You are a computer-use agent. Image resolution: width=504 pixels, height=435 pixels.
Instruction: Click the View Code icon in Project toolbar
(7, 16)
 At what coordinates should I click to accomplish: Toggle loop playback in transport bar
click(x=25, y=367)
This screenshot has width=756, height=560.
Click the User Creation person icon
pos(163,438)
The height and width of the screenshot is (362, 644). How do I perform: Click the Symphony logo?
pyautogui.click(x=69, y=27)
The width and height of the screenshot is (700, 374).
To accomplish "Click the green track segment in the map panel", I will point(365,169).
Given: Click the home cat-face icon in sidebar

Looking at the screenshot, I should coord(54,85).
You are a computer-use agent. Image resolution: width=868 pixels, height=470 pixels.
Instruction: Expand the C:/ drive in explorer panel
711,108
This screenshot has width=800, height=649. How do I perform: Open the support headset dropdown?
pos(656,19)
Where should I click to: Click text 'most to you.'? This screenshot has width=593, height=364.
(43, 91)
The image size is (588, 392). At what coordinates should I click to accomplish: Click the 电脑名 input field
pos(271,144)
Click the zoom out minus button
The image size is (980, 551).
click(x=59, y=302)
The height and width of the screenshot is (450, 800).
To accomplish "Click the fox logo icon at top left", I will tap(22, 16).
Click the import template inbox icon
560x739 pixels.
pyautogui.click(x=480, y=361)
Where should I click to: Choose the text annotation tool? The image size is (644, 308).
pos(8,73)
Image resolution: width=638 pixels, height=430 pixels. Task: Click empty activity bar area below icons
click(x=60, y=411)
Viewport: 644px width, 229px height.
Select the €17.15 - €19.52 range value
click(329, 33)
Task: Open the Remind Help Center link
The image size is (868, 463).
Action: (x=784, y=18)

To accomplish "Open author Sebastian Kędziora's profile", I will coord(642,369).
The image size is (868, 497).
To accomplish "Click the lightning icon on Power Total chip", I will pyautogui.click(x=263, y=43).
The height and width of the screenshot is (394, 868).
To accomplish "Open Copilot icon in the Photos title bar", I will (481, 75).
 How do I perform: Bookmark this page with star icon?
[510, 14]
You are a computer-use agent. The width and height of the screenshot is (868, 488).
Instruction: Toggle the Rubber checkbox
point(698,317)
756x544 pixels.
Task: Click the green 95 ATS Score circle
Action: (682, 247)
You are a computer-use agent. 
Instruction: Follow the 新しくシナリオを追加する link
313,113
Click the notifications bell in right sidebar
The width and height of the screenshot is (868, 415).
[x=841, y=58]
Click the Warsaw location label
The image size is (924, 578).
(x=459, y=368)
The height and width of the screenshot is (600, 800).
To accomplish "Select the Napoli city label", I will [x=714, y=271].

------------------------------------------------------------------------

— Activity —
Exactly as shown above, return all of the entries.

— Exercise solution —
You are a computer-use agent. Image resolution: width=504 pixels, height=435 pixels.
Instruction: Click the View Code icon in Project toolbar
(7, 16)
 At what coordinates should I click to accomplish: Toggle loop playback in transport bar
click(x=25, y=367)
This screenshot has width=756, height=560.
Click the User Creation person icon
pos(163,438)
The height and width of the screenshot is (362, 644). How do I perform: Click the Symphony logo?
pyautogui.click(x=69, y=27)
The width and height of the screenshot is (700, 374).
To accomplish "Click the green track segment in the map panel", I will point(365,169).
Given: Click the home cat-face icon in sidebar

Looking at the screenshot, I should coord(54,85).
You are a computer-use agent. Image resolution: width=868 pixels, height=470 pixels.
Instruction: Expand the C:/ drive in explorer panel
711,108
This screenshot has width=800, height=649. How do I perform: Open the support headset dropdown?
pos(656,19)
Where should I click to: Click text 'most to you.'? This screenshot has width=593, height=364.
(43, 91)
The image size is (588, 392). At what coordinates should I click to accomplish: Click the 电脑名 input field
pos(271,144)
Click the zoom out minus button
The image size is (980, 551).
click(x=59, y=302)
The height and width of the screenshot is (450, 800).
To accomplish "Click the fox logo icon at top left", I will tap(22, 16).
Click the import template inbox icon
560x739 pixels.
pyautogui.click(x=480, y=361)
Where should I click to: Choose the text annotation tool? The image size is (644, 308).
pos(8,73)
Image resolution: width=638 pixels, height=430 pixels. Task: Click empty activity bar area below icons
click(x=60, y=411)
Viewport: 644px width, 229px height.
Select the €17.15 - €19.52 range value
click(329, 33)
Task: Open the Remind Help Center link
The image size is (868, 463).
Action: (x=784, y=18)

To accomplish "Open author Sebastian Kędziora's profile", I will coord(642,369).
The image size is (868, 497).
To accomplish "Click the lightning icon on Power Total chip", I will pyautogui.click(x=263, y=43).
The height and width of the screenshot is (394, 868).
To accomplish "Open Copilot icon in the Photos title bar", I will (481, 75).
 How do I perform: Bookmark this page with star icon?
[510, 14]
You are a computer-use agent. The width and height of the screenshot is (868, 488).
Instruction: Toggle the Rubber checkbox
point(698,317)
756x544 pixels.
Task: Click the green 95 ATS Score circle
Action: (682, 247)
You are a computer-use agent. 
Instruction: Follow the 新しくシナリオを追加する link
313,113
Click the notifications bell in right sidebar
The width and height of the screenshot is (868, 415).
[x=841, y=58]
Click the Warsaw location label
The image size is (924, 578).
(x=459, y=368)
The height and width of the screenshot is (600, 800).
To accomplish "Select the Napoli city label", I will [x=714, y=271].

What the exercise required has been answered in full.